Abstract

Survival of glioma patients treated with the current standard of care remains dismal. Immunotherapeutic approaches harnessing the cytotoxic and memory potential of the host immune system have shown great benefit in other cancers. It is imperative to develop multipronged approaches when aiming to generate a robust anti-tumor immune response. Our results show that MDSCs constitute >40% of the tumor-infiltrating immune cells. These cells express IL-4Rα, inducible nitric oxide synthase (iNOS), arginase, programmed death ligand 1 (PDL1), and CD80, molecules that are critically involved in antigen-specific T cell suppression.
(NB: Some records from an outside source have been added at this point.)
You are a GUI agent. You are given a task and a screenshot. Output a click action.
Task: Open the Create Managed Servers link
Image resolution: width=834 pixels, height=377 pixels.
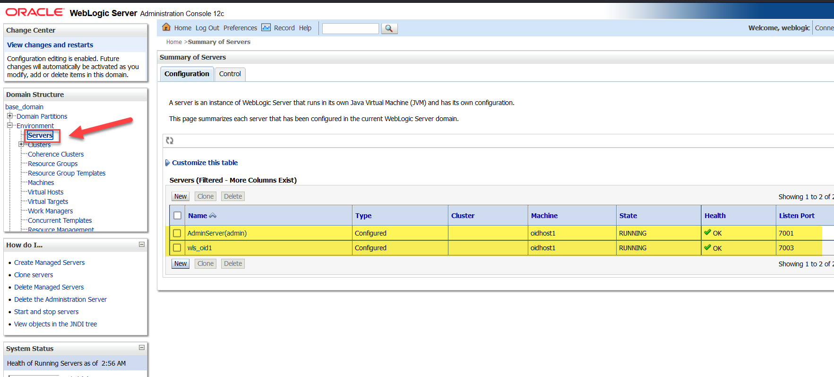(x=49, y=263)
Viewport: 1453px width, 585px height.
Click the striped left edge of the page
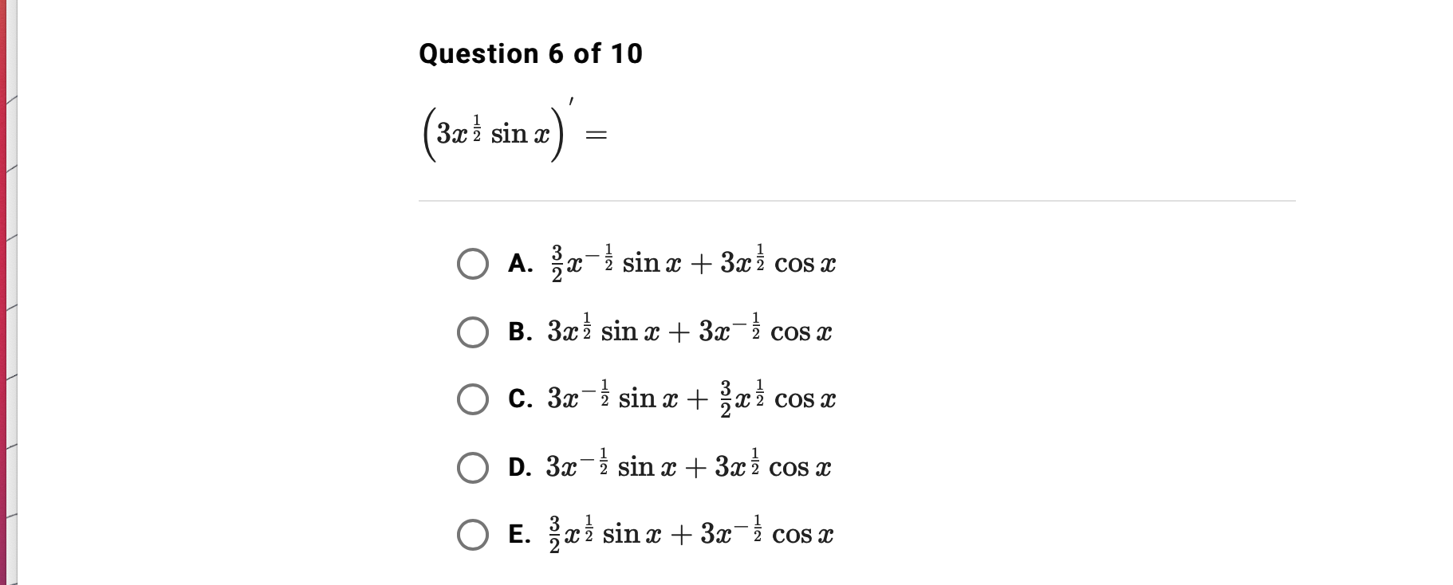tap(8, 293)
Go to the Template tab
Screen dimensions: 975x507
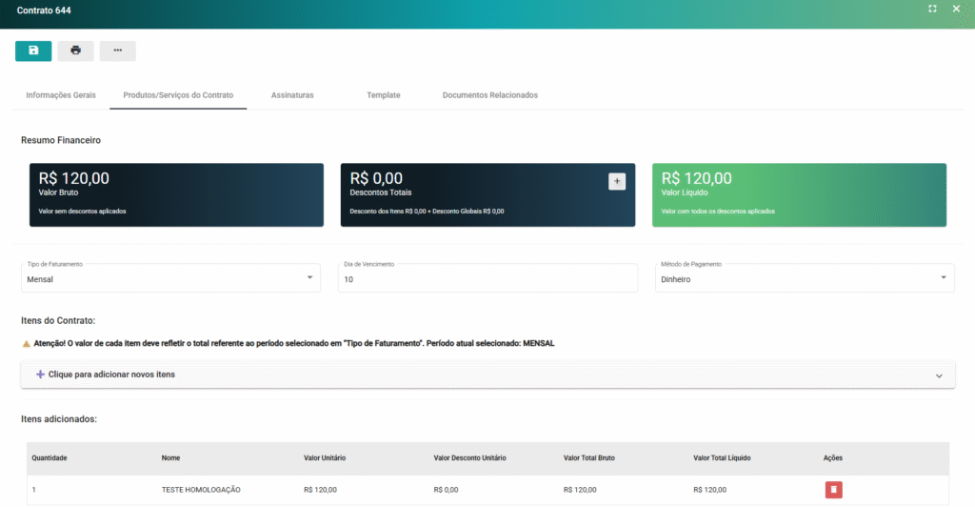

MDSC depletion strongly enhanced the efficacy of herpes simplex type-I thymidine kinase (TK) plus Fms-like tyrosine kinase ligand (Flt3L)-mediated immune stimulatory gene therapy. Also, combining PDL1 or CTLA-4 immune checkpoint blockade greatly improved the efficacy of TK/Flt3L gene therapy. Overall, our data indicates that strategies that inhibit MDSC recruitment to the GBM TME hold great promise for increasing the efficacy of gene therapy-mediated immunotherapies for GBM. Experiments to determine the mechanism of MDSC trafficking to the TME point towards the receptor CXCR2. Microarray analysis of glioma cell lines and neurospheres showed elevated levels of CXCL1 and CXCL2 mRNA. CXCR2 inhibitor suppressed the migration of MDSCs towards GBM cells in a transwell migration assay. Conditioned media from GBM neurospheres also enhanced the permeability of an in vitro blood brain barrier model as indicated by the increased migration of size exclusion dyes. Blocking CXCR2 on endothelial cells and/or pericytes abrogated this increase in BBB permeability. Thus our data suggests that the CXCR2 receptor can regulate MDSC migration into the TME by directly impacting MDSC migration or by altering the BBB permeability. Future experiments are aimed at using the Vav-Cre mediated conditional deletion of CXCR2 on myeloid cells and pharmacological inhibition of CXCR2 to investigate its role in glioma progression in vivo.